Albert Baghzian, professeur d'économie à l'Université de Téhéran, a également déclaré à l'agence de presse officielle ILNA : « La population continue de ressentir la hausse des dépenses quotidiennes. » Il a par ailleurs mis en garde contre une possible augmentation du prix de l'essence. Selon M. Baghzian, « une hausse du prix de l'essence peut entraîner une augmentation des coûts de transport. » Cette hausse pourrait également impacter les prix des biens et services via l'augmentation des coûts de transport. L'émergence d'anticipations inflationnistes pourrait également déclencher une nouvelle vague de hausses de prix.

Inflation et pressions supplémentaires sur les moyens de subsistance

L'inflation reste élevée et persistante, tandis que les revenus de nombreux ménages de la classe ouvrière n'ont pas suivi l'augmentation du coût de la vie. Il en résulte un creusement des inégalités entre les revenus et les dépenses essentielles. Les chiffres publiés sur les prix alimentaires montrent également que les biens de première nécessité sont les plus touchés.

Lorsque le coût d'un panier de biens de première nécessité dépasse plusieurs fois le salaire minimum, le problème ne se limite plus à la hausse des prix de quelques produits. Il s'agit de l'incapacité d'une large partie des salariés à couvrir leurs besoins essentiels.

Les statistiques de juillet 2026 illustrent clairement les pressions inflationnistes sur le coût de la vie des ménages. Une inflation de 87,9 %, conjuguée à une inflation alimentaire de 128,1 %, pèse lourdement sur les consommateurs.

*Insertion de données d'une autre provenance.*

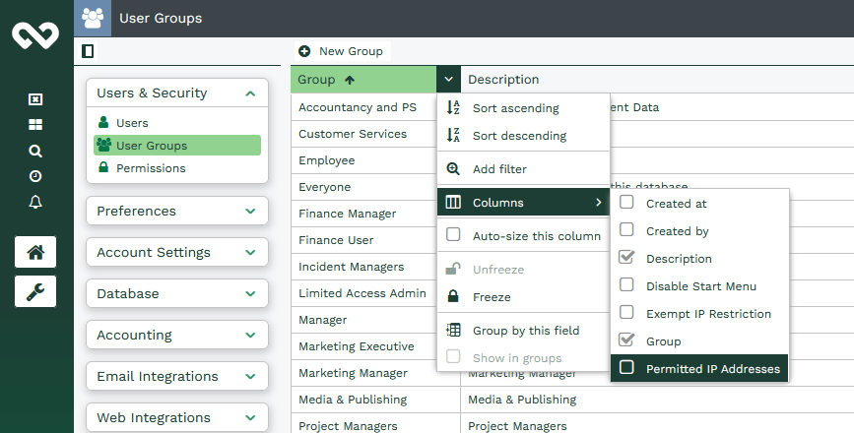
Task: Open Permissions in the sidebar
Action: click(151, 168)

Dans ces conditions, une éventuelle hausse des prix de l'essence pourrait également entraîner une augmentation des coûts de transport et des prix des biens et services. Le problème majeur n'est plus simplement la hausse du prix d'un ou plusieurs produits. L'inflation chronique érode directement le pouvoir d'achat des salariés et réduit chaque jour davantage les revenus des ménages de la classe ouvrière.